* _Activity_
Show all lines from the listing below that contain "orange".
--- START ---
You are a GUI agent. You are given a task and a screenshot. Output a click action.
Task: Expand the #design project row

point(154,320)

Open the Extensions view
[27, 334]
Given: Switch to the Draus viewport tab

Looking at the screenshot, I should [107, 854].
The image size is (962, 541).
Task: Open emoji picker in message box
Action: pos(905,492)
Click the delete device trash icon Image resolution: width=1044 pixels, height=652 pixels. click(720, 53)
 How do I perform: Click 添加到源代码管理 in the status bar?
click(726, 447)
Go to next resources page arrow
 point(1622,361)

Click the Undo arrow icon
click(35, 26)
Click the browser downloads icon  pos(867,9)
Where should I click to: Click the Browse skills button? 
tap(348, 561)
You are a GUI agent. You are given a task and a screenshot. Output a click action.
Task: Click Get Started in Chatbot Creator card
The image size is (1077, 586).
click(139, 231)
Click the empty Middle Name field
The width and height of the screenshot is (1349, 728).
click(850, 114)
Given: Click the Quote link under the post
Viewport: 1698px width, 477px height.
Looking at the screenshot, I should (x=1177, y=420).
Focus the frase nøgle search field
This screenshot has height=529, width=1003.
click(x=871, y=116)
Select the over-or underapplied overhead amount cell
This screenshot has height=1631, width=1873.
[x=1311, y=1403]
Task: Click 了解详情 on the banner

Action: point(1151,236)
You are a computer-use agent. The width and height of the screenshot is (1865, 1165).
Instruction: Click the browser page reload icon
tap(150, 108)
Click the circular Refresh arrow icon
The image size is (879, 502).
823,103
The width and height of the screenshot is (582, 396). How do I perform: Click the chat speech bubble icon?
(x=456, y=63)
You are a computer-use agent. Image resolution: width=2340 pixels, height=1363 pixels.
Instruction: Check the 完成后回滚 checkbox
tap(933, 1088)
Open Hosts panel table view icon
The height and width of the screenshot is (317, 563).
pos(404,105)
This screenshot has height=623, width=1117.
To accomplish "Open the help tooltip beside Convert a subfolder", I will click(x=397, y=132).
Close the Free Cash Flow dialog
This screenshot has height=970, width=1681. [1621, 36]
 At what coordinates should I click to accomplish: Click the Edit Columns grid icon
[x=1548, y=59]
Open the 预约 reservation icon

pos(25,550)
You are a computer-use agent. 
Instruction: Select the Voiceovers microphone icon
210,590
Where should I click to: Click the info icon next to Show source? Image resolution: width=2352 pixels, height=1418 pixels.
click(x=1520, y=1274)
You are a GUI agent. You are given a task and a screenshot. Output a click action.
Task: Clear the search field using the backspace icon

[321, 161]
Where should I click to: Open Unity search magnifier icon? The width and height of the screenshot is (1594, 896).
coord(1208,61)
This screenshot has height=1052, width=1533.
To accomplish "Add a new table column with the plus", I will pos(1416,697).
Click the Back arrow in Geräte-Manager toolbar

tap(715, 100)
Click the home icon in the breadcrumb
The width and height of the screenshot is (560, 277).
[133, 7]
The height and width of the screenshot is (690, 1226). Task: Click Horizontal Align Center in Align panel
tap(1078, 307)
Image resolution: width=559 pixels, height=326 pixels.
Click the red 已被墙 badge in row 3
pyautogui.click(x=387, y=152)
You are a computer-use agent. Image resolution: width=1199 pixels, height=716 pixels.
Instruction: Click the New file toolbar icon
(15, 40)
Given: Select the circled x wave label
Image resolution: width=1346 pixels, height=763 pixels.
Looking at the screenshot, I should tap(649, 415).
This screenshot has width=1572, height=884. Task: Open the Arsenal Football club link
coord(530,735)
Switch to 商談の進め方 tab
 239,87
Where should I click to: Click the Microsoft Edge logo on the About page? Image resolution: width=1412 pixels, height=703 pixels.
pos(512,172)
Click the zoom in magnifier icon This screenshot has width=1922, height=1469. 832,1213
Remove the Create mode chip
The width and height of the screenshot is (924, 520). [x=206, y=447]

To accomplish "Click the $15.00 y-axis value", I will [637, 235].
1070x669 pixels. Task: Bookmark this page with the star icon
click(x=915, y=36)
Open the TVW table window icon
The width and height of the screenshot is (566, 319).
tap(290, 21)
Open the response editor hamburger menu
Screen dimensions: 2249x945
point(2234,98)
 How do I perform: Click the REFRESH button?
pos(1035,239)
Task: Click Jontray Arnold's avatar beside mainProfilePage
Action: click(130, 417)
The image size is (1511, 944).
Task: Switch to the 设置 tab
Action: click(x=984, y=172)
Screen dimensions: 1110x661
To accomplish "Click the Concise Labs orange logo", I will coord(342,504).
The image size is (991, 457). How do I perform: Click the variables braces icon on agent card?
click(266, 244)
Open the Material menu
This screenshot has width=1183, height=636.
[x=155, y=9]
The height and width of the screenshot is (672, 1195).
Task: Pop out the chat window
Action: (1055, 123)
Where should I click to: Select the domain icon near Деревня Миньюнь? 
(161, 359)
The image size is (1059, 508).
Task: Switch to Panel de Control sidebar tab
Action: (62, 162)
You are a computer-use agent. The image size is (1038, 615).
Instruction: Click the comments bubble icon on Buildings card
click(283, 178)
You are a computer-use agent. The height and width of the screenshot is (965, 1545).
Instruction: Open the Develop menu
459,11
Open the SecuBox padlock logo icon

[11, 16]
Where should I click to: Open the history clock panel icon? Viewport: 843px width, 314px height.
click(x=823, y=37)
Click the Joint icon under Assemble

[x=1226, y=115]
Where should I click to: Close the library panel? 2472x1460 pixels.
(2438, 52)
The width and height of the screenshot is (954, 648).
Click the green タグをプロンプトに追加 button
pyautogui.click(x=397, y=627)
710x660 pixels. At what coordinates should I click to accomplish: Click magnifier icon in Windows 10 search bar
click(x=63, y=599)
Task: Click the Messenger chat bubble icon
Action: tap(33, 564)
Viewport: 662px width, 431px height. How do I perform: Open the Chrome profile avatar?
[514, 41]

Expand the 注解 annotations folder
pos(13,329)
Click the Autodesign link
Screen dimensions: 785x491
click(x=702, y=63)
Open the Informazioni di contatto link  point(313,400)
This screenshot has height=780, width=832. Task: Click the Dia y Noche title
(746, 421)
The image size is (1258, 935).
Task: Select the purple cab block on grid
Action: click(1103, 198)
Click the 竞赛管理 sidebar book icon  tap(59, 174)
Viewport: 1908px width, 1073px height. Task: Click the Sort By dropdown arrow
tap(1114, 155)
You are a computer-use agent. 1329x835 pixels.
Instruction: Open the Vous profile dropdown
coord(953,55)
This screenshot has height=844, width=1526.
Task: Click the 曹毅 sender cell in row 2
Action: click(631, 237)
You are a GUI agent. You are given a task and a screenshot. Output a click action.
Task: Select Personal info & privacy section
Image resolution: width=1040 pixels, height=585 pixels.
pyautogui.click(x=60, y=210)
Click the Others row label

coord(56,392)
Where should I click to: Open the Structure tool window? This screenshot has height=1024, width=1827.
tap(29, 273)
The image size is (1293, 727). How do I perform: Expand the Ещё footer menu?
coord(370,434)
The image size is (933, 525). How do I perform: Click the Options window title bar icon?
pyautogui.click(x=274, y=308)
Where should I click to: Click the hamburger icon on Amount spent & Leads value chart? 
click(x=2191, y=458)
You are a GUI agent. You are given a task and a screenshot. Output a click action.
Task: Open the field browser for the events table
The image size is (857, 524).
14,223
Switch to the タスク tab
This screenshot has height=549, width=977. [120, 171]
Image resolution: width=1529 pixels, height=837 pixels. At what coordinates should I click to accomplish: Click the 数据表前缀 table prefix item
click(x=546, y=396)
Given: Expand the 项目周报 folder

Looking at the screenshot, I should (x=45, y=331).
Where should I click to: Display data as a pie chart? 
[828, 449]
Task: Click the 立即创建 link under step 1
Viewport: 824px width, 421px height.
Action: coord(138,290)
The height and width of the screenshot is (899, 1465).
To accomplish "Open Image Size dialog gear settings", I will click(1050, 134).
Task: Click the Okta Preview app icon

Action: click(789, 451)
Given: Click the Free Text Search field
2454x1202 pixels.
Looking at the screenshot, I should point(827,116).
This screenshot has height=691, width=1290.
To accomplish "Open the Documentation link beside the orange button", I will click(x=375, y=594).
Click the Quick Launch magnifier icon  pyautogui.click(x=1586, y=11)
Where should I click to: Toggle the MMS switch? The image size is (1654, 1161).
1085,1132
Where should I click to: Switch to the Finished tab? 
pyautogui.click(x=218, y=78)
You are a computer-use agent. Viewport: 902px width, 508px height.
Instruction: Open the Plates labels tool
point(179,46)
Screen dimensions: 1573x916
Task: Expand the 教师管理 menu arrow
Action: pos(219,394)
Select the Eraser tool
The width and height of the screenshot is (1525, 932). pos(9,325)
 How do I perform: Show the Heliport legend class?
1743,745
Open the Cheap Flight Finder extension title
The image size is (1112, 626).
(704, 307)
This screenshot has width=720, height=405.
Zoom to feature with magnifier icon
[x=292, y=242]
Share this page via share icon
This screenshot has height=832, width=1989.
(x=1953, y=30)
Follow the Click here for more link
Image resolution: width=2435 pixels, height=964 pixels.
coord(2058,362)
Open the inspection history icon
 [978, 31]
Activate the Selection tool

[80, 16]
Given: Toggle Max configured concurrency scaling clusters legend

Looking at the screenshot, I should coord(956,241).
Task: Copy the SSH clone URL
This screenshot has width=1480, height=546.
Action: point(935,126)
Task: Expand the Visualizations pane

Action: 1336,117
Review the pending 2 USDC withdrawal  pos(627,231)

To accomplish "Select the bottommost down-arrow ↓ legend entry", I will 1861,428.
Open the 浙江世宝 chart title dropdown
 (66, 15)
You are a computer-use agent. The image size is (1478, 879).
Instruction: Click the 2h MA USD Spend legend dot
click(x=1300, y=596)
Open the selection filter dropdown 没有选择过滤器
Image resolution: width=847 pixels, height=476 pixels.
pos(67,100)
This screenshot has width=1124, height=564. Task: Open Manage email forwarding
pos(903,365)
--- END ---
* _Written solution_
To accomplish "Click the Concise Labs orange logo", I will coord(342,504).
To accomplish "Open the Documentation link beside the orange button", I will click(x=375, y=594).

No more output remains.